Alfred Lord Tennyson

  • Sep. 27th, 2010 at 8:39 PM
beth_shulman: (stock: violin)
I am a part of all that I have met;
Yet all experience is an arch wherethrough
Gleams that untraveled world, whose margin fades
For ever and for ever when I move.
How dull it is to pause, to make an end,
To rust unburnished, not to shine in use!
As though to breathe were life. Life piled on life
Were all too little, and of one to me
Little remains: but every hour is saved
From that eternal silence, something more,
A bringer of new things; and vile it were
For some three suns to store and hoard myself,
And this grey spirit yearning in desire
To follow knowledge like a sinking star,
Beyond the utmost bound of human thought.
(Ulysses)

Source
beth_shulman: (black and white tree scene)
I've published five books now, and I love them all, hate them all, and am both proud and embarrassed of each of them. Only one of them, however, means everything to me. Only one of them is the book, however flawed, that I worry I can't better in my next attempt - and that's The Book Thief.
 

There are many reasons why this book means everything to me, but the main one is my parents. Growing up in Sydney, I had a slightly different childhood from most kids in my neighborhood, especially when it came to stories that were told at home. My mother is from Munich and my father from Vienna-and although they're Australian now, they brought a whole different world of stories with them. It was those stories that kept us glued to our kitchen chairs as we grew up. It was those stories that inspired The Book Thief.

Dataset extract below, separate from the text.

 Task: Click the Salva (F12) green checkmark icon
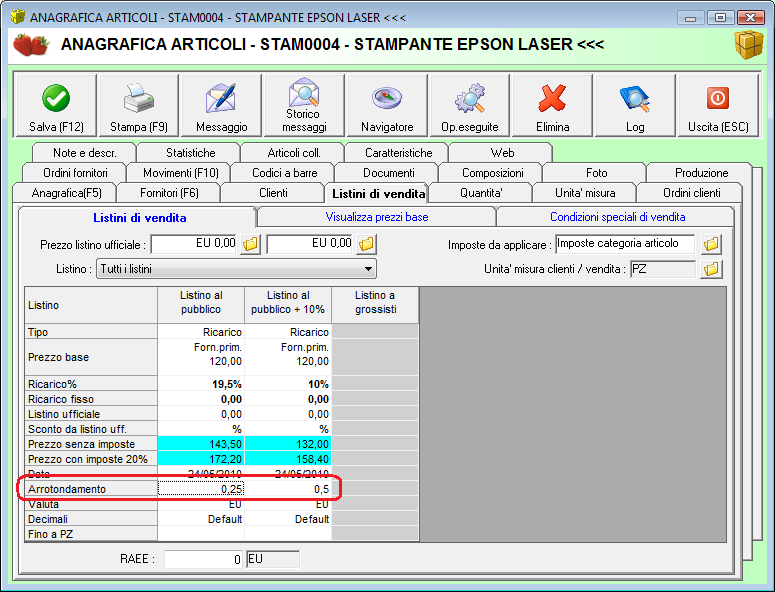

My brother, my two sisters, and I were always entranced as we saw cities of fire, people crouching in bomb shelters, and several close brushes with death. We heard about German teenagers giving bread to Jewish people being marched to concentration camps. We heard how the Jewish people were whipped for taking the bread. And we heard how the teenagers were whipped for giving them the bread... I remember being stunned by the ugly world I was told about, but more so by the moments of beauty that existed there as well. I wanted to write about those moments, and it's here that I need to acknowledge that I'm extremely fortunate to have parents who not only have great stories, but also have the ability to tell them in a beautiful, meaningful, and compelling way. They are the beginning of The Book Thief. Writing the book resulted in me telling my parents that I loved them, and for that, I'm more grateful than anything else.